John von Neumann, whose genius as a mathematician and scientist earned him a spot on the Manhattan Project, later used game theory to develop the Cold War’s Mutual Assured Destruction (MAD) doctrine. Deployed in the United States by “Whiz Kid” Robert McNamara, its theory goes something like this:

With the use of nuclear armed ICBM submarines, a unilateral nuclear strike by either the United States of the Soviet Union would be met with a second strike on the aggressor, thus ensuring the destruction of both.

In a classic case of reductio ad absurdum, this folly was perfectly demonstrated in the 1964 film, Dr. Strangelove or: How I Learned to Stop Worrying and Love the Bomb. And while the ridiculous nature of this doctrine passed for foreign policy, we did not destroy the earth. Whether this is a case of post hoc, ergo propter hoc or whether MAD should be credited for carrying us through our nuclear infancy is a matter for others to debate. Either way, we can all agree that the acronym is befitting the doctrine.
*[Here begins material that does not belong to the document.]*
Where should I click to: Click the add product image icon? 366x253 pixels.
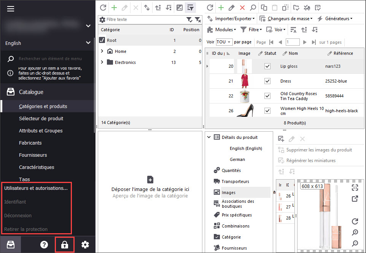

Apply this now to the NRA’s dream of a fully armed America as a means of ultimate protection. Every man, woman and child carrying an AR-15 with them at all times with a pistol in their sock, you know, just in case. Reductio ad absurdum? Or America: 2013? Unlike the quote from Gautama Buddha, who said, “Thousands of candles can be lit from a single candle, and the life of the candle will not be shortened. Happiness never decreases by being shared,” it seems to me that the ubiquitous availability of firearms would lead to casualties beyond imagination due to the deadly combination of man’s incendiary temper and the impossible retrieval of a bullet once fired. If this be so, then mankind is neither mature enough nor evolved enough to have firearms. If we were, we wouldn’t need them. Because we’re not, we shouldn’t be allowed them. Anything less casts us as troglodytes, monsters and condemned to live a life in mutually assured paranoia.

As McNamara later said, “One cannot fashion a credible deterrent out of an incredible action.”